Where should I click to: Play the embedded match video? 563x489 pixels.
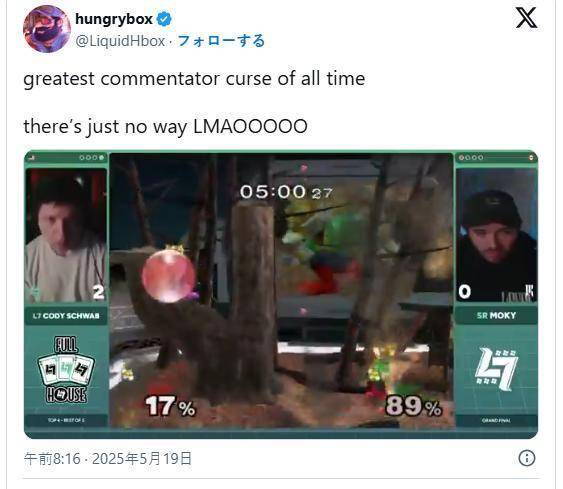(x=281, y=294)
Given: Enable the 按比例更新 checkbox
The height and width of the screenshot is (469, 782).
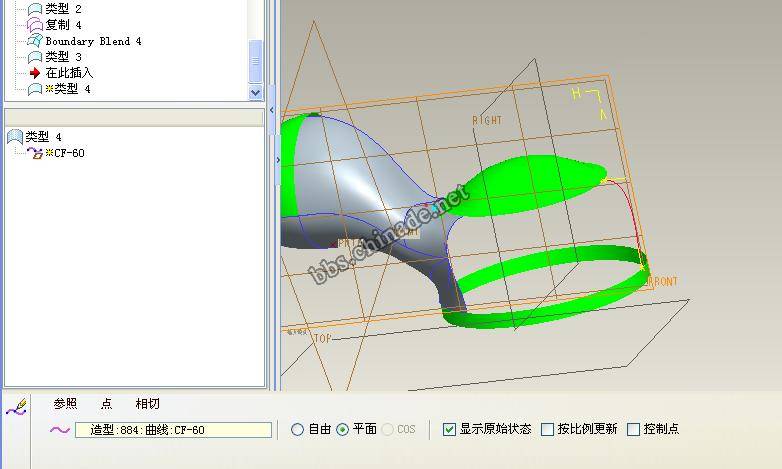Looking at the screenshot, I should 547,430.
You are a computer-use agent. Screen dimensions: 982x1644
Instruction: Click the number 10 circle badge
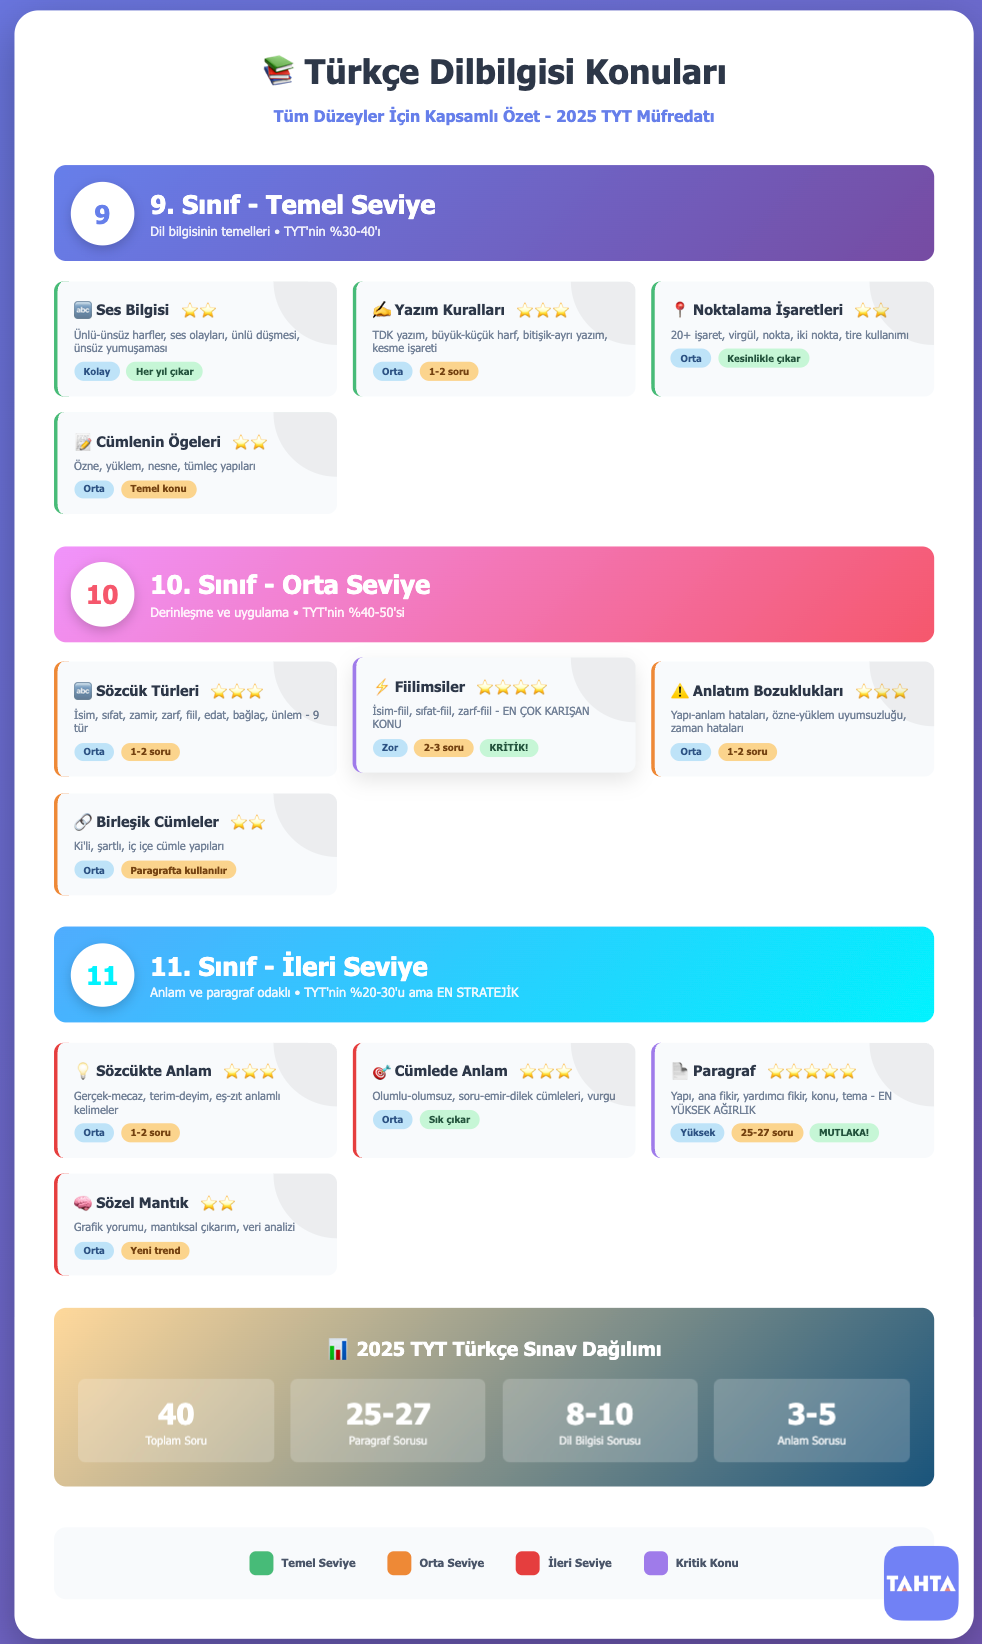point(102,595)
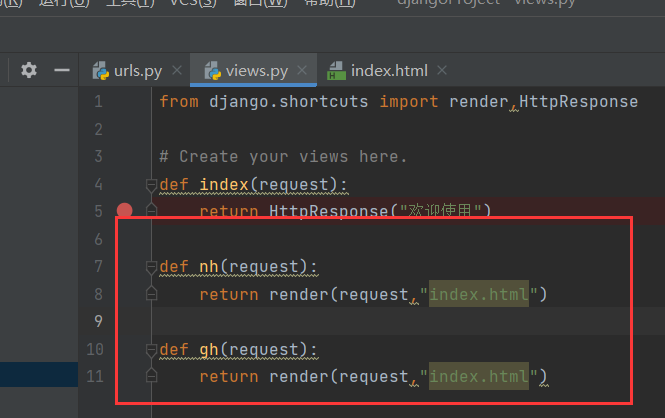This screenshot has width=665, height=418.
Task: Close the views.py editor tab
Action: coord(302,71)
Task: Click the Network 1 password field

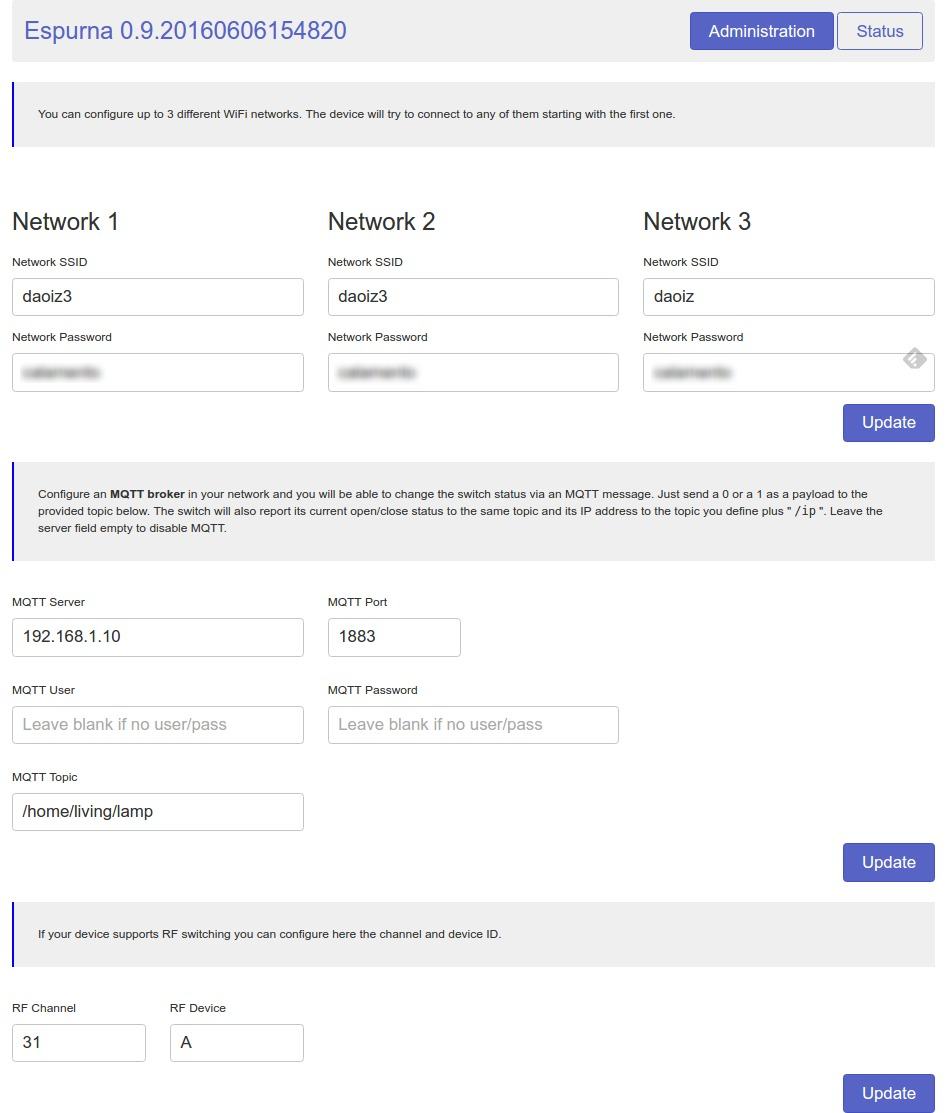Action: coord(158,372)
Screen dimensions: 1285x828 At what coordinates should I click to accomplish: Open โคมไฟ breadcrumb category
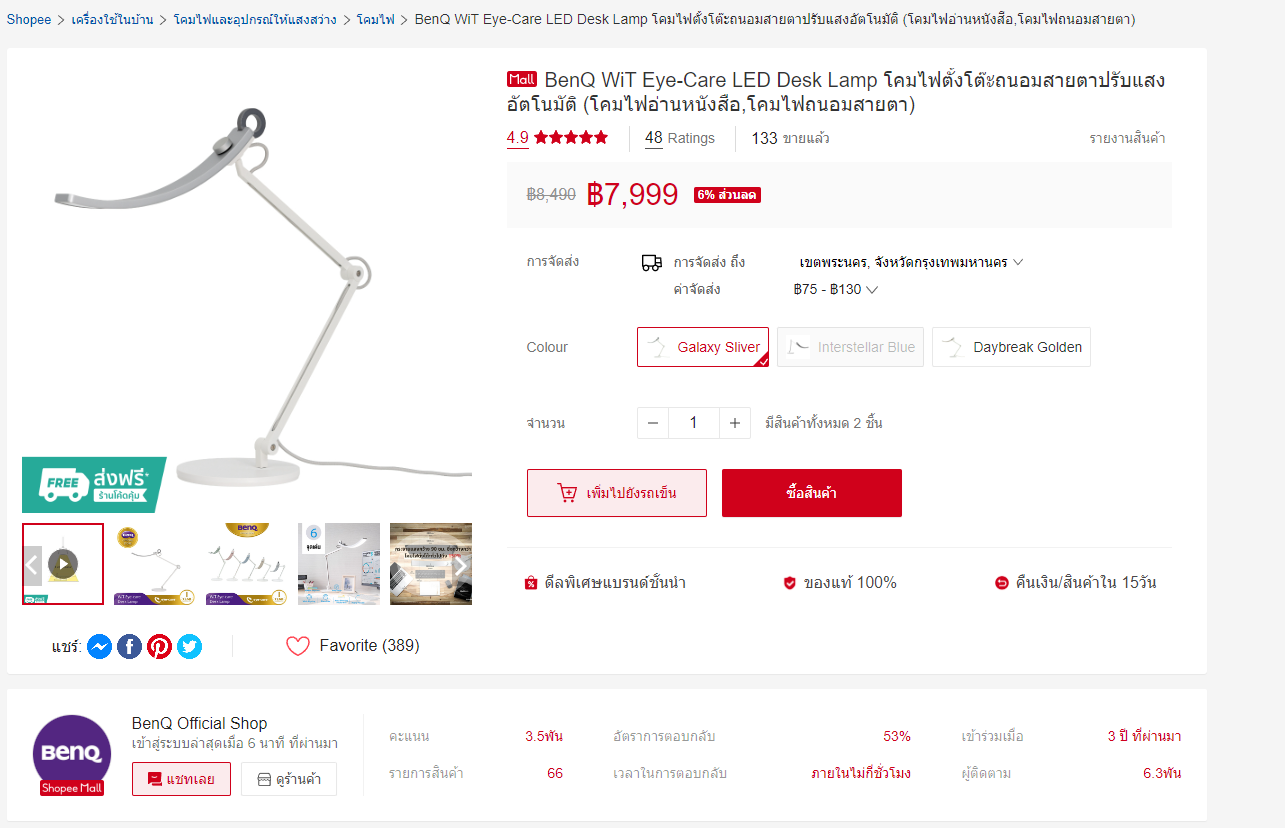[x=376, y=19]
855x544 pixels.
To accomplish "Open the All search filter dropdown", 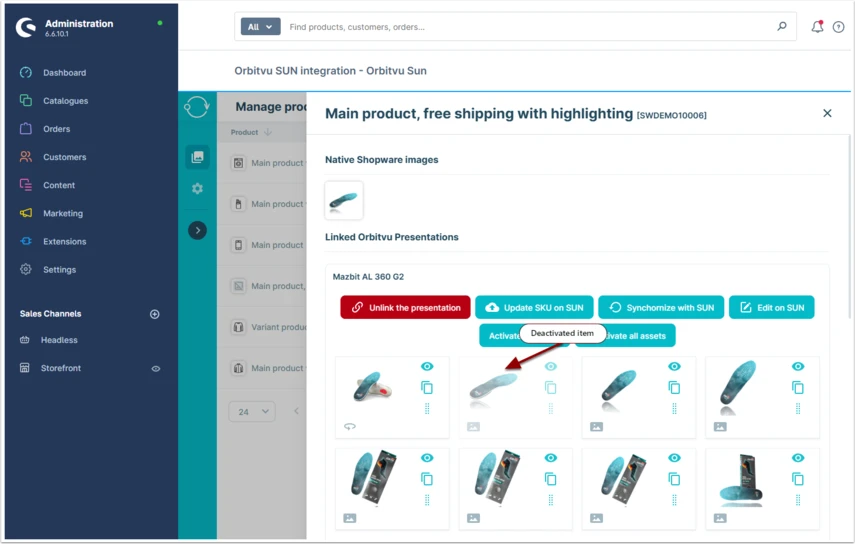I will click(x=260, y=27).
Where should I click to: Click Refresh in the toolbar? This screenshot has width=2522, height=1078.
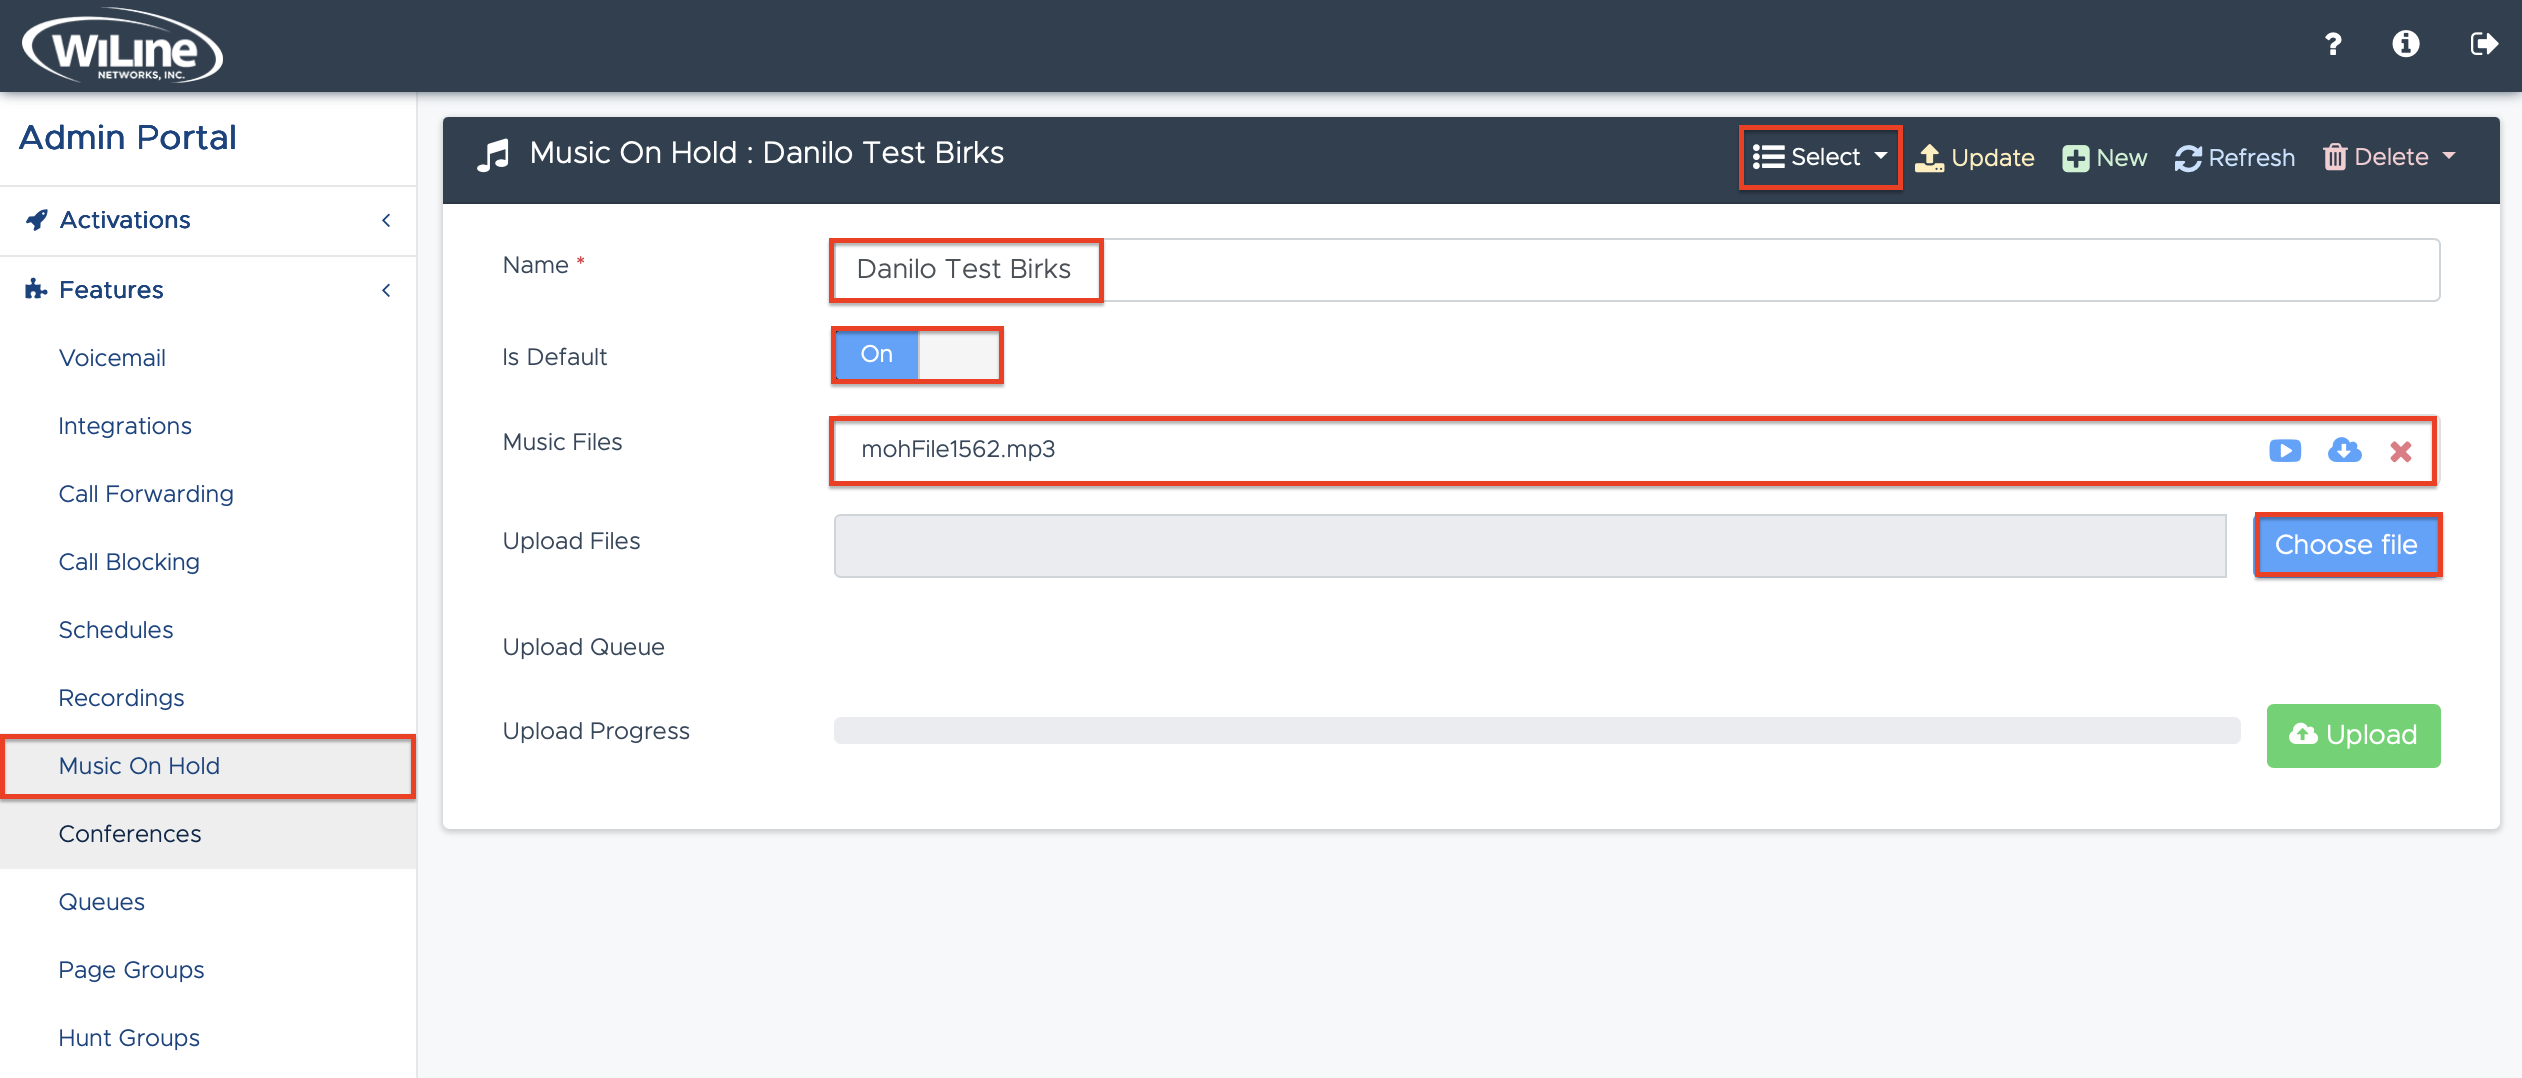point(2234,158)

* * * *

**Exercise description**. Exactly the lines from the line with "Where should I click to: Click" through the end of the data are to be reproduced, and no picture is to be included.

**Written response**.
Where should I click to: Click Refresh in the toolbar? This screenshot has width=2522, height=1078.
point(2234,158)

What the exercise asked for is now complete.